Reporter's Notebook: My 'Golden Ticket' Covering the Election and Trump's Entire Campaign

John Santucci recaps his journey covering Donald Trump's presidential bid.

We met with Trump in late April 2015 as rumors swirled that he might run for the White House. My role before election coverage was to go after major interviews for ABC, and with the year we were entering, politics was my focus.

When Trump later sat for his interview with ABC, he turned to me, pointing across the gigantic conference room, over a huge marble table, to a model of his 757 jumbo jet. "I'm flying that around the country," he said. I smiled, thinking this would be a fun project for a few weeks.

Of the dozens of journalists on board the press plane that currently follows Donald Trump around the country, I'm one of the few (the only one among the network embeds) who was at Trump Tower on June 16, 2015, when he kicked off his campaign. It shows again that no one thought this was real. My role that day was producing Trump's first sit-down interview after the kick-off speech; the next day my role became "keep an eye on Trump." That expanded quickly.

I flew with Trump on his plane, nicknamed Trump Force One. One December day, I learned a lot about the candidate. I can confirm that his obsession with TV is very much real. The plane is filled with gold and family crests, but Trump told his flight attendant to sit down as he got up and got himself a Diet Coke and a bag of chips while we talked about the race and the media. It was a side of Trump he rarely shows in public.
====
▸ **Complete the following**
**1.** In the reporter's notebook on covering Trump's campaign, why was politics the writer's focus at that time?
**2.** Carry on the reporter's notebook about covering Trump's campaign, picking up after its last sentence.

▸ **Dataset excerpt**
====
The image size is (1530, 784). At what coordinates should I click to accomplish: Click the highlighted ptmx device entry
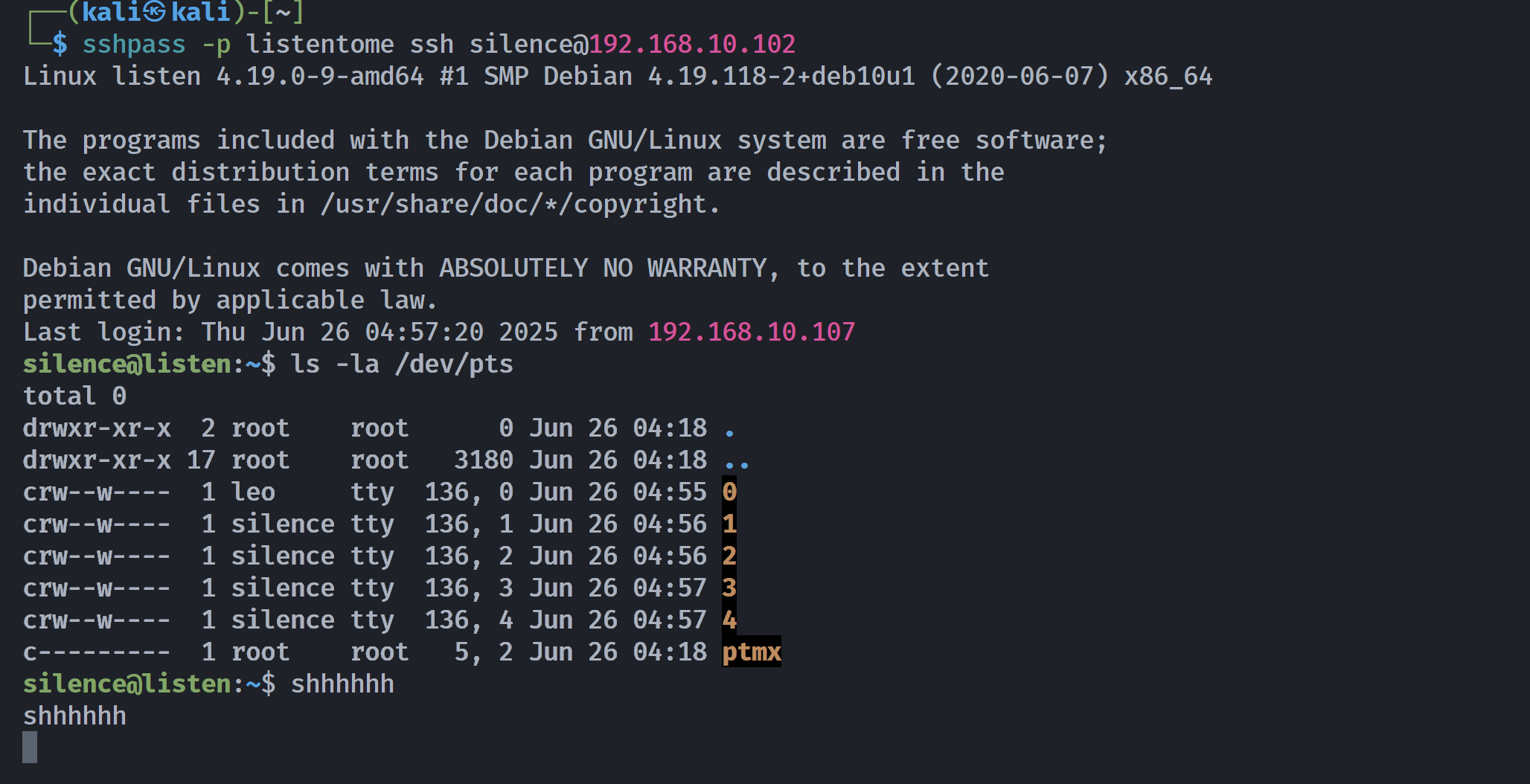click(x=752, y=652)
====
▸ **Responses by task**
**1.** The writer's job before election coverage was to go after major interviews for ABC. Given the year they were entering, those major interviews meant politics, so politics became the focus.

**2.**
"The Twitter," as he called it, which became his secret weapon, was the source of many sleepless nights and early mornings. Either the light on my two phones would wake me up or the news desk was calling to ask if I heard his latest comment — which would become the next moment of the campaign.

Two memorable interactions with Trump came before key primaries. In South Carolina he was working the rope line in Myrtle Beach when a man shouted at him, "I'm a Muslim, and I support you."

Trump turned on his heels to the cameras. "He's a Muslim for Trump," he said.

He then pointed at me and said, "John!" as the man repeated his support.

"See that, John?" Trump said, smiling and making sure we got video.

We spoke about the music at his rallies. "What do you think of the playlist?" he asked.

"What Billy Joel song is on my playlist?" he questioned.

I drew a blank, and finally, Hope Hicks, his communications director, shouted, "Uptown Girl." She was right.

"'Uptown Girl'?" Trump said, surprised, "There are better Billy Joel songs than that." It was off the list shortly thereafter. I blame myself.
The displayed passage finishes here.